Much of the report, compiled after five weeks of research in Iraq, deals with the use of cluster bombs.

“Over and over, officers in the field told us that they wanted alternatives [to the cluster rockets],” said Bonnie Docherty. “They were horrified by the number of civilian deaths they caused.”

A Pentagon spokesman said, “U.S. military forces went to extraordinary lengths to avoid unnecessary human casualties and collateral damage.

“Coalition forces used cluster munitions in very specific cases against valid military targets and only when it was a military necessity,” the spokesman said on the condition of anonymity. “It was a judicious use of force.”

During the three-week-long war, when Army ground troops more than 10 miles out took fire from a populated area, they typically responded with cluster bomb rockets fired from the Multiple Launch Rocket System (MLRS), the report said.

One volley from the MLRS comprised six rockets, each fitted with 644 grenades about the size of a plum. An explosion covered a vast area, killing or injuring anyone within the “0.6 mile footprint,” as often as not civilians, the report said.

In addition, the bomblets have a 16 percent “dud” rate, which means that thousands of unexploded bomblets are scattered throughout Iraqi cities.

Human Rights Watch said at least six U.S. or British soldiers have been killed since the war ended, the result of stepping on the unexploded ordinance.

“On this issue, the military’s interests and human rights interests coincide,” said Marc Garlasco, a former Pentagon analyst and co-author of the report.

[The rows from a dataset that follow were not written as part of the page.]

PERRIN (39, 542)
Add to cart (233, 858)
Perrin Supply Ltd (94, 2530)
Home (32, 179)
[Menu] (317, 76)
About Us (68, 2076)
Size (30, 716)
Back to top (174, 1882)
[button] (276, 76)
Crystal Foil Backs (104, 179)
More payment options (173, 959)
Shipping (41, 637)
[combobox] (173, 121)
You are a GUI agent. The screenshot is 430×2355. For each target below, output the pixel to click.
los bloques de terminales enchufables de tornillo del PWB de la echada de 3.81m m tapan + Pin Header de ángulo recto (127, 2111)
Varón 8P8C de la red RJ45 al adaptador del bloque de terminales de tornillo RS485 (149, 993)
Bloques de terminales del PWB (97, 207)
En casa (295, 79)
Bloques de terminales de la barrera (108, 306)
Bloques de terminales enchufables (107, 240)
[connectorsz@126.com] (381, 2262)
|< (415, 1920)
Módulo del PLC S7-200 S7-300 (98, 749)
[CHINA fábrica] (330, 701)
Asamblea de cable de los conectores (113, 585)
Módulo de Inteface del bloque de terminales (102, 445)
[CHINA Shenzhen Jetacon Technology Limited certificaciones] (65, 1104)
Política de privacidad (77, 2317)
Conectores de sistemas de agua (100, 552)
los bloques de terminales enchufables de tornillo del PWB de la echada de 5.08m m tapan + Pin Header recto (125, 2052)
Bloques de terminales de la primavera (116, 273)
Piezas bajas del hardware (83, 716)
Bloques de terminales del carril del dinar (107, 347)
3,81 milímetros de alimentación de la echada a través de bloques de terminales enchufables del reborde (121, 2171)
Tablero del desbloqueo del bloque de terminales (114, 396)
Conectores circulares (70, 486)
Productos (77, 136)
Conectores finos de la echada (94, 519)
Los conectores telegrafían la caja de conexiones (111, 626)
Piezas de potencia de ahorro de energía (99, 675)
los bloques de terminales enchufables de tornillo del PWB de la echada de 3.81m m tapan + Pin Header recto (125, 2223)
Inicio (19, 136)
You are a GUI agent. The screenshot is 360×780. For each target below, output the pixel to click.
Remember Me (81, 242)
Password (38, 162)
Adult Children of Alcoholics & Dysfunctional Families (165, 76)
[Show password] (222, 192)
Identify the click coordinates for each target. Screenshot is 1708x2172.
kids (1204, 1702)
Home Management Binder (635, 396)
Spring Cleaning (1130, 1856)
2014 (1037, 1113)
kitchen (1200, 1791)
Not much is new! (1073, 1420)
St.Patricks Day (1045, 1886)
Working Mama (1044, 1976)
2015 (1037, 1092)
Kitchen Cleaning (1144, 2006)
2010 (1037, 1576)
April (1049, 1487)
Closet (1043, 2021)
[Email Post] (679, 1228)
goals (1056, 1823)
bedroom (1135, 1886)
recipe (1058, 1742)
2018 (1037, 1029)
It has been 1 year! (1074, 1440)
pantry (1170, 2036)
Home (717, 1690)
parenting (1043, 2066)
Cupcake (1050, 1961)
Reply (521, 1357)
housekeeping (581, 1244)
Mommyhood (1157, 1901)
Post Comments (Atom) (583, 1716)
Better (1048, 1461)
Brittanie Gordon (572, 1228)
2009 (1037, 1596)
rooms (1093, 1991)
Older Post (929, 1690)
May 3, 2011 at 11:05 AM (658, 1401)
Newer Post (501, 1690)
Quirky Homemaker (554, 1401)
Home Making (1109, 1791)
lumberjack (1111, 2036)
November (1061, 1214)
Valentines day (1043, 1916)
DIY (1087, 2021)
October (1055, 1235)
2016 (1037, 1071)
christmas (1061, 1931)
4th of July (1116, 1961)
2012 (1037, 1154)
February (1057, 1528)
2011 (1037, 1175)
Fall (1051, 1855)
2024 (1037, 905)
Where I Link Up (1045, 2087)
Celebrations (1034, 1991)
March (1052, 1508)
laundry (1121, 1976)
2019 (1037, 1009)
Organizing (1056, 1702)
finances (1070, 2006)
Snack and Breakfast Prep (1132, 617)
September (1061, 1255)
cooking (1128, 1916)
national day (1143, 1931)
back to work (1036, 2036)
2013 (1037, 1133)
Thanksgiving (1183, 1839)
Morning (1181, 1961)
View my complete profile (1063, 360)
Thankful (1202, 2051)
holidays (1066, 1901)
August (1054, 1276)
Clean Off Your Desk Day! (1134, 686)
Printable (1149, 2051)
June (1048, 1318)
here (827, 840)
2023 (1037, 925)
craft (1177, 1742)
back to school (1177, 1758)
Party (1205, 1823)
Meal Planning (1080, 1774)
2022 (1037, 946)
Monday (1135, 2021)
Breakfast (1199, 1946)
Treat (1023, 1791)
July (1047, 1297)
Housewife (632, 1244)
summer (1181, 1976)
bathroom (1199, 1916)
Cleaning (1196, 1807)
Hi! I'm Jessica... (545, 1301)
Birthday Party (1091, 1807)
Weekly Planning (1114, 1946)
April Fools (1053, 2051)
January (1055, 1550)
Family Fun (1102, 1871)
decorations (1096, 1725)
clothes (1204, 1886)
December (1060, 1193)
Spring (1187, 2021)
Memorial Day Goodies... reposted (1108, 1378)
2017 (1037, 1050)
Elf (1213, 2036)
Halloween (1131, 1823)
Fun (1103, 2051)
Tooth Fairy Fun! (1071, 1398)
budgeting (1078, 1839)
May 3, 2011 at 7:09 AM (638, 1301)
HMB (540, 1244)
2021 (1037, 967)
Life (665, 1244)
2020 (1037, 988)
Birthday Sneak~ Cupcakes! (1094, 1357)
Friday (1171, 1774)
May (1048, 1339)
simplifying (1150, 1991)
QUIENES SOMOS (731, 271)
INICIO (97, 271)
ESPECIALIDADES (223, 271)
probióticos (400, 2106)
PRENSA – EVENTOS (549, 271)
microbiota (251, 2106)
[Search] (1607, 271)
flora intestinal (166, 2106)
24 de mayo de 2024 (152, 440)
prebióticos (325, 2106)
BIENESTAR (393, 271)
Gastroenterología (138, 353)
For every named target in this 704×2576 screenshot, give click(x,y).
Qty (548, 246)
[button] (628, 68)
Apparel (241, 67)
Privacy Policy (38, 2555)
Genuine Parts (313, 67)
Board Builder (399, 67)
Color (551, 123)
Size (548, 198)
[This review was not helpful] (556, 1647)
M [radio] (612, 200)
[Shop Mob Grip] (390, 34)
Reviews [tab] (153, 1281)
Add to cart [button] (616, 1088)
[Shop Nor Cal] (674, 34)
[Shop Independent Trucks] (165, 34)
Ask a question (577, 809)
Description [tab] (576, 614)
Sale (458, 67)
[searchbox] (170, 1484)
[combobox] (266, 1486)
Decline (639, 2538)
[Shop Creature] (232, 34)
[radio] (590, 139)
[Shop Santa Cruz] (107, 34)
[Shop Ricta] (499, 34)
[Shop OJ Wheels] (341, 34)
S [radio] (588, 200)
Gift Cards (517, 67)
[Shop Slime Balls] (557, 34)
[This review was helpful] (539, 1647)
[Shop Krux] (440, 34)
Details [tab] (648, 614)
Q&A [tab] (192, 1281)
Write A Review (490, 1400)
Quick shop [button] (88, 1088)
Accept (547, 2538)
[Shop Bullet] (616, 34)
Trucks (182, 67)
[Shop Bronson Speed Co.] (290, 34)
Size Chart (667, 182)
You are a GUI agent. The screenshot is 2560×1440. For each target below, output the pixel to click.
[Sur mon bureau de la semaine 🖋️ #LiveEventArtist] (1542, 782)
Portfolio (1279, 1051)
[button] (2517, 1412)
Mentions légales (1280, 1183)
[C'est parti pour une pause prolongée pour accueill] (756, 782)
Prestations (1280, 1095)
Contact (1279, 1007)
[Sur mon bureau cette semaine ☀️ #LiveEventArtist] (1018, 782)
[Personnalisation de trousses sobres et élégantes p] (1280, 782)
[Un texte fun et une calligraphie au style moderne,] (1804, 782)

He said that once an area was cluster bombed, officers said it was considered too dangerous, forcing troops to maneuver around the area.

He said the Marines, by contrast, used close-air helicopter support when facing similar situations, taking out hostile positions, avoiding civilian casualties and leaving the area uncontaminated with unexploded bomblets.

He said the Army is reviewing its tactics, and is working to create bomblets that self-destruct after a time if they fail to explode on impact.

The report also found fault with efforts to kill senior Iraqi officials with satellite-guided bombs.

In 50 acknowledged decapitation strikes, not one targeted Iraqi leader was killed. But in four strikes detailed by in the report, at least 100 Iraqi civilians were killed.

“Zero for 50. Fifty targets survived,” said Kenneth Roth, executive director of Human Rights Watch. “You are taking a precision weapon and turning it into an indiscriminate weapon, because you don’t know what you are shooting at.”

Mr. Roth said that the rules of war require that the shooter be “reasonably certain” about the target.

“Zero for 50 is abject failure and too imprecise to meet the standard of reasonable certainty,” he said.

Human Rights Watch officials would not be more precise in civilian casualty figures than to say “hundreds,” although it said an Associated Press estimate of 3,420 was a good “base line.”

The Pentagon spokesman said use of human shields and other war crimes by the Iraqis “contributed to a great number of the civilian deaths.”